As can be seen in fig. 6, pure GO and GO @ CS showed moderate antibacterial activity (bactericidal rates 53.11%, 64.28%, 74.75% and 82.13%, respectively) against escherichia coli and staphylococcus aureus due to the sharp edges of GO that disrupted the phospholipid bilayer of the bacterial membrane, which in turn led to bacterial death. Surprisingly, after the same treatment is carried out on GO @ CS/1, almost no Escherichia coli colony and Staphylococcus aureus colony is formed on an agar plate, the sterilization rate can reach nearly 100%, and the sterilization rate is obviously higher than the antibacterial effect of GO and GO @ CS, and the result shows that the antibacterial performance of the modified graphene oxide can be obviously enhanced by introducing the polyacid compound 1 on the surface of the modified graphene oxide.

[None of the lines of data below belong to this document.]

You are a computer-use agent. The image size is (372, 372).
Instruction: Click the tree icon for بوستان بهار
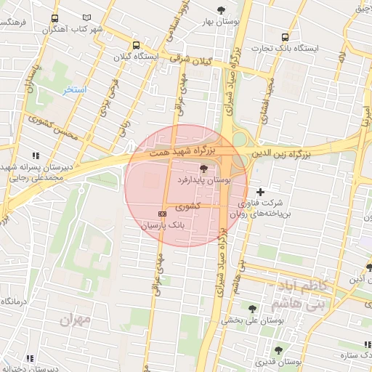pyautogui.click(x=221, y=10)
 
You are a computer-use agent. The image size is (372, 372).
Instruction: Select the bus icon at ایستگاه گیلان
pyautogui.click(x=137, y=44)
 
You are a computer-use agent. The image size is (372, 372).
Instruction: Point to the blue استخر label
pyautogui.click(x=74, y=89)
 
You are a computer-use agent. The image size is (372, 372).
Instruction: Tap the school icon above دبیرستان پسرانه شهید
pyautogui.click(x=34, y=155)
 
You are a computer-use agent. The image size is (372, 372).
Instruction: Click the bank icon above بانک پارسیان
pyautogui.click(x=161, y=214)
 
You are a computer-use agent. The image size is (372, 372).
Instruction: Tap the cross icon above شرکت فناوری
pyautogui.click(x=261, y=191)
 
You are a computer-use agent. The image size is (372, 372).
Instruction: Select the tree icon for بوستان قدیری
pyautogui.click(x=278, y=350)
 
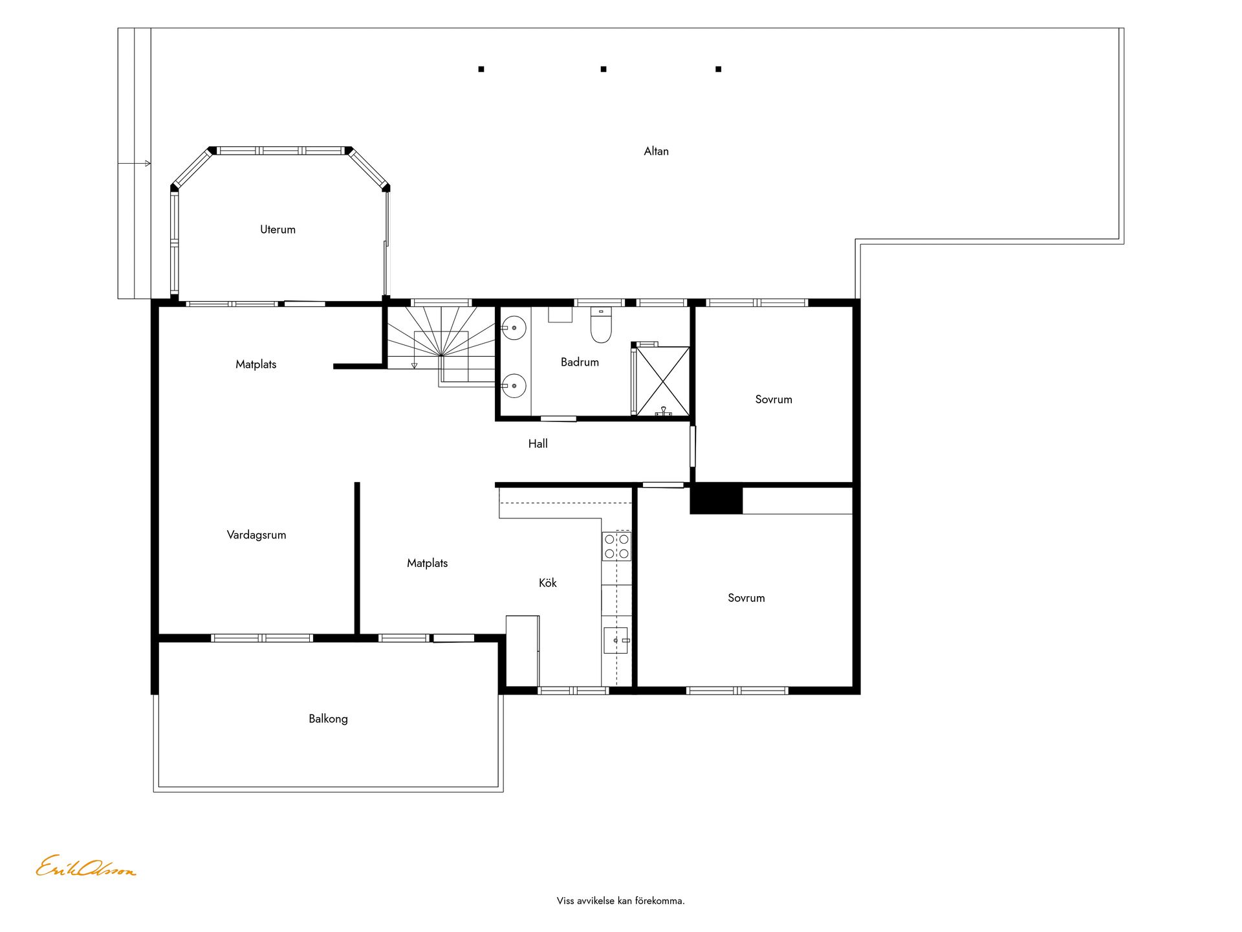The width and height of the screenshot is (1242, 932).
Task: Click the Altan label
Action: click(656, 151)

The increasing development of antibiotic resistance poses a great threat to public health, so that two antibiotic-resistant escherichia coli (kanamycin and ampicillin resistance) are further applied to evaluate the sterilization capacity of the prepared GO @ CS/1 composite material to drug-resistant bacteria. The results are shown in FIG. 7. As can be seen from FIG. 7, after 1 h of action of the corresponding material, the sterilization rates of GO @ CS, polyacid compound 1 and GO @ CS/1 reached 49.08%, 44.80%, 88.58% (kanamycin-resistant E.coli, a in FIG. 7) and 55.38%, 58.52% and 76.84% (ampicillin-resistant E.coli, b in FIG. 7)). From this it follows that: compared with the monomer component of the composite material, the composite material has stronger sterilization capability. The experimental results show that: the formed novel composite material can realize more excellent physical and chemical or biological properties than single components, and has better guidance for solving drug-resistant bacterial strains.
Example 3:
time dynamic sterilization experimental steps: 100. mu.g/mL GO @ CS/1 (1 mL) were used in combination with equal amounts of drug resistant E.coli (ampicillin, kanamycin sulfate, 10)5CFU/mL) were mixed directly and placed in a constant temperature shaker at 37 ℃. After various incubation times of 0, 1, 3 and 6 h, 100. mu.L of the bacterial suspension was taken out of the EP tube and spread evenly on the corresponding LB agar plate and incubated in a thermostatic incubator at 37 ℃ for 24 h, and the sterilization rate was calculated from the number of surviving bacterial colonies. All tests were performed in triplicate. The results are shown in FIG. 8.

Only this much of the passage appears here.